Let's talk about file formats for a moment, because this matters if you're trying to get room data into professional design software.

SVG (Scalable Vector Graphics) is a vector format. Unlike raster images (JPG, PNG) that store pixels, SVG stores geometric primitives -- lines, curves, points, and shapes defined mathematically. This means an SVG floor plan isn't a picture of a room; it's a set of precisely defined geometric entities representing walls, corners, and dimensions.

This is exactly the kind of data CAD software wants to work with. When you import an SVG into AutoCAD, the wall lines come in as actual vector objects you can select, modify, snap to, and dimension. They're not frozen pixels in a background image -- they're live geometry you can work with just like anything else you'd draw in your CAD environment.

AutoCAD can import SVG files directly. The wall lines from your ezSpace scan become AutoCAD entities that you can manipulate, dimension, and build upon. This is your starting geometry -- the existing conditions of the room -- from which you can begin your design work.

Other CAD and design tools that handle SVG import include SketchUp, Vectorworks, Rhino, Illustrator, Affinity Designer, Figma, and many others. If your software can open an SVG, it can use an ezSpace scan as a starting point. The specific import method varies by application, but SVG is one of the most widely supported vector formats in existence.

What SVG doesn't do: SVG is a 2D vector format. It gives you a floor plan -- the room outline and dimensions viewed from above. It's not a full 3D model. If you need three-dimensional room geometry for your CAD work, ezSpace also exports OBJ files (a universal 3D mesh format) that can be imported into 3D-capable CAD tools. But for the typical workflow of "I need the room's walls in my CAD drawing," SVG is the most direct and useful format.

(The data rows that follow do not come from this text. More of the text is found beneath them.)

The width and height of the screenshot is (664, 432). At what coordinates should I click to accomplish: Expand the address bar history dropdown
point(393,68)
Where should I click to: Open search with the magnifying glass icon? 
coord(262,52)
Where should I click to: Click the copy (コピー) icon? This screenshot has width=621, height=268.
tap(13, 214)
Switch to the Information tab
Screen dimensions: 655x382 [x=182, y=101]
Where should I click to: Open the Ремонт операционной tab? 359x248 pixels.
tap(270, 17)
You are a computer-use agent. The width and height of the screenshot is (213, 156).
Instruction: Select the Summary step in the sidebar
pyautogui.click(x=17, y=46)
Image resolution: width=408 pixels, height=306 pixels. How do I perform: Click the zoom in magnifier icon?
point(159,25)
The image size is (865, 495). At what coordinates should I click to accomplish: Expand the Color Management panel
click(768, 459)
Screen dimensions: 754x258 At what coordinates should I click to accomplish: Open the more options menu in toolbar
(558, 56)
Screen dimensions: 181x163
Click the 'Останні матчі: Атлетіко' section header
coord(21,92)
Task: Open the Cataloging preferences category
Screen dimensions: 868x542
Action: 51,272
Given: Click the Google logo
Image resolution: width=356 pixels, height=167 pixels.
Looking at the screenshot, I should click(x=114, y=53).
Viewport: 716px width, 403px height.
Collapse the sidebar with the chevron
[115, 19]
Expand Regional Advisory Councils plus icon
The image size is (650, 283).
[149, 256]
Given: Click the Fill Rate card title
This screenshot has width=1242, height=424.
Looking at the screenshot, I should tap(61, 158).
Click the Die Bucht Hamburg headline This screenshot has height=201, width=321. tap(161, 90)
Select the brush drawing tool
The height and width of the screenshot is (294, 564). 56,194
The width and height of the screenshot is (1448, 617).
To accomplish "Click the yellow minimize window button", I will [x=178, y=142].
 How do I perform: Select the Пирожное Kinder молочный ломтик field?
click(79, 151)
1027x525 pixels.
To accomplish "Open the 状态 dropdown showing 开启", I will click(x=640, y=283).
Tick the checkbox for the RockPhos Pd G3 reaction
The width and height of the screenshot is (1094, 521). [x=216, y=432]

SVG vector floor plan exported from ezSpace

Step-by-Step: Room Scan to AutoCAD

Here's the complete workflow from standing in a room to having the geometry in your CAD software.

1. Scan the room with ezSpace. Open the app and tap Scan. Walk slowly around the room's perimeter with your iPhone or iPad held at chest height, angled toward the walls. The app shows real-time feedback as it captures walls, corners, and room boundaries. Complete a full loop around the room and tap Done. This takes about 60 seconds.

2. Review the generated floor plan. ezSpace processes the LiDAR data and presents a floor plan with all wall dimensions. Before exporting, verify that the room shape is correct and all walls have been captured. This is your quality check -- it's much easier to re-scan now than to discover a missing wall after you've already started working in AutoCAD.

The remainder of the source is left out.